康 宁，刘 霞，曹谊林，肖 苒

(中国医学科学院 整形外科医院 研究中心， 北京 100144)

研究论文

单例先天性小耳残耳软骨细胞体外构建人耳廓软骨

康 宁，刘 霞，曹谊林，肖 苒*

(中国医学科学院 整形外科医院 研究中心， 北京 100144)

目的探讨单例先天性小耳残耳软骨细胞体外构建正常人大小耳廓形态组织工程软骨的可行性。方法分离40例小耳畸形患者残耳软骨细胞统计细胞提取率；MTT法检测细胞增殖能力、计算扩增效率；免疫荧光和PCR检测不同代数细胞的软骨表型。分别应用3例患者各自的残耳软骨细胞培养至P3～P4代，藻酸盐凝胶包埋接种于正常人大小耳廓形态的聚羟基乙酸/聚乳酸支架，体外成软骨诱导动态培养10周后行组织学染色观察。结果耳软骨细胞提取率为(3.90±1.27)×106/g；在增殖培养基中细胞增殖能力明显提高，至P4代扩增(328.4±50.4)倍(Plt;0.05)；P3代细胞Ⅱ型胶原、蛋白聚糖表达显著减弱，至P4代消失，Ⅰ型胶原表达增强；体外培养10周，实验组形成了耳廓形态的类软骨组织，可见典型软骨陷窝，番红O、甲苯胺蓝及Ⅱ型胶原染色阳性；对照组明显变形，未形成软骨结构。结论单例先天性小耳残耳软骨细胞经体外扩增和动态诱导培养可在体外构建正常人大小耳廓软骨。

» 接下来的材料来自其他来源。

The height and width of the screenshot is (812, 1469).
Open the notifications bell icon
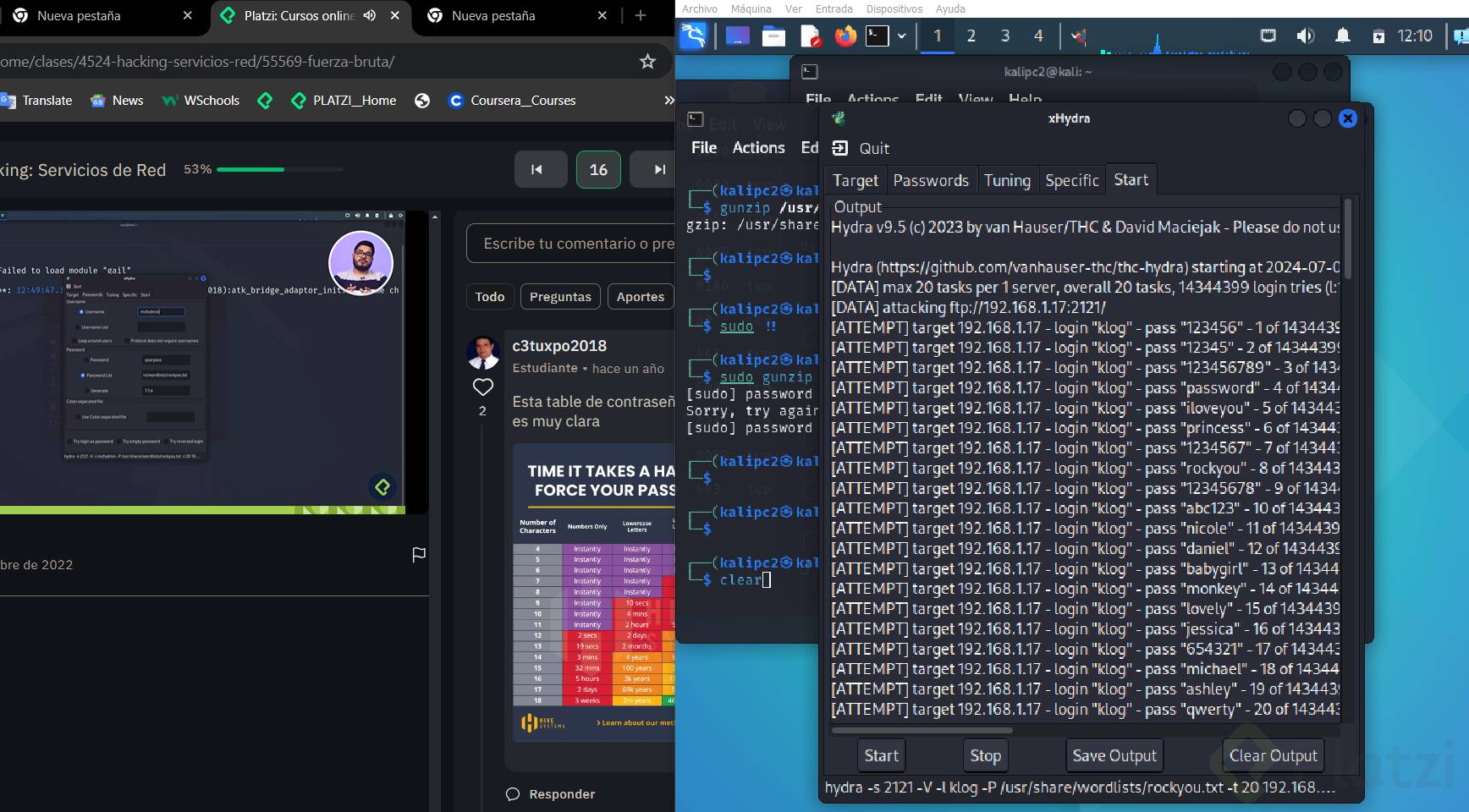[1342, 36]
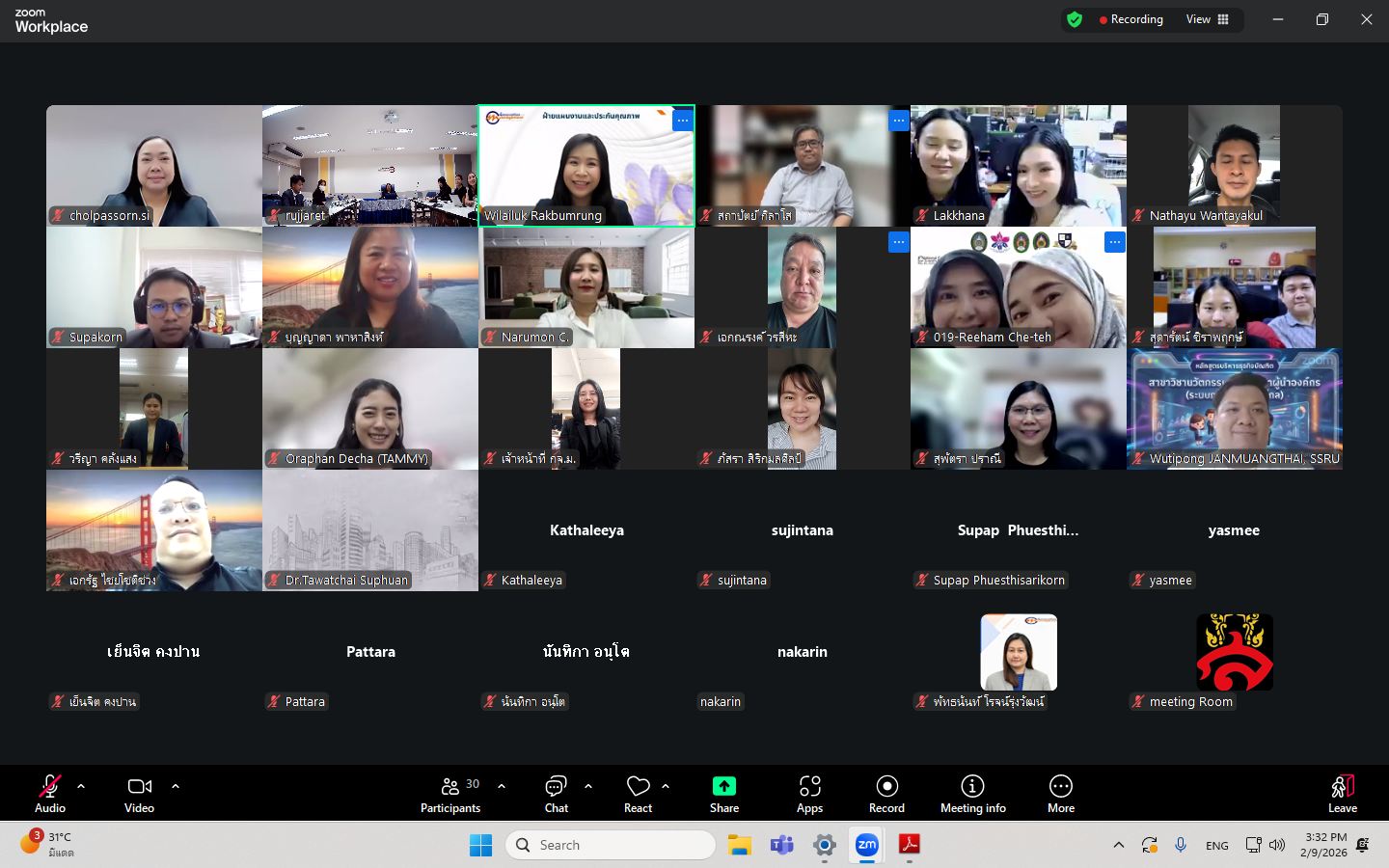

先天性小耳畸形；残耳软骨细胞；耳廓形态软骨；组织工程

先天性小耳畸形是整形外科涉及软骨组织缺损的常见疾病，发病率约1.4/万。目前治疗多为自体肋软骨移植或假体植入，但造成供区损伤或存在外露、感染等风险。应用组织工程技术构建人耳廓软骨是组织工程向临床应用转化的重要研究方向之一。残耳软骨组织取材简便，不损伤正常生理结构，是一种极具应用价值的种子细胞来源。多项研究表明[1-3]，应用残耳软骨细胞构建的组织工程软骨与生理软骨相比组织学水平未见明显差异，为采用残耳软骨细胞进行外耳廓重建提供了有力依据。本实验初步证实应用单例患者来源的残耳软骨细胞体外构建人耳廓软骨的可行性，以为未来的临床应用提供理论基础与技术参数。

1 材料与方法

1.1 样本来源

经本院伦理委员会同意，样本取自Ⅲ期耳廓再造术中废弃的残耳软骨，患者年龄7～25岁，共40例，均已知情同意。

1.2 主要试剂和因子

碱性成纤维细胞生长因子(basic fibroblast growth factor, b-FGF)(Peprotech公司)，转化生长因子β1(transforming growth factor-β1, TGF-β1)(Peprotech公司)，胰岛素铁硒传递蛋白(insulin-transferrin-selenium, ITS)(Sigma公司)，维生素C，地塞米松，噻唑蓝[3-(4,5-Dimethylthiazol-2-yl)-2,5-diphenyltetrazolium bromide, MTT, Sigma公司]，兔抗人Ⅱ型胶原多克隆抗体、罗丹明-羊抗兔IgG(中杉金桥公司)。

1.3 残耳软骨细胞的分离培养和细胞提取率

将剥离软骨膜的残耳软骨称重记录。切成2 mm×2 mm×2 mm小块以0.25%胰蛋白酶消化20 min，0.2% Ⅳ型胶原酶37 ℃摇床消化8～12 h，200目滤网过滤，2 000r/min离心8 min，锥虫蓝染色检查细胞活力并计数，计算初始细胞提取率。以 1.5×104个/cm2的密度接种，分别以普通培养基(DMEM-LG, 10%胎牛血清, 100 U/mL青霉素，0.1 mg/mL链霉素)和增殖培养基(普通培养基加入10 ng/mL bFGF)培养，4 d传代1次。

1.4 细胞增殖能力检测

1.4.1 MTT比色法绘制生长曲线：取普通培养基培养的P1代及增殖培养基培养的P1～P4代残耳软骨细胞，按细胞1 000个/孔接种96孔板，加MTT溶液(5 g/L，pH 7.4)37 ℃4 h后以DMSO溶解结晶，490 nm波长处测定吸光度值。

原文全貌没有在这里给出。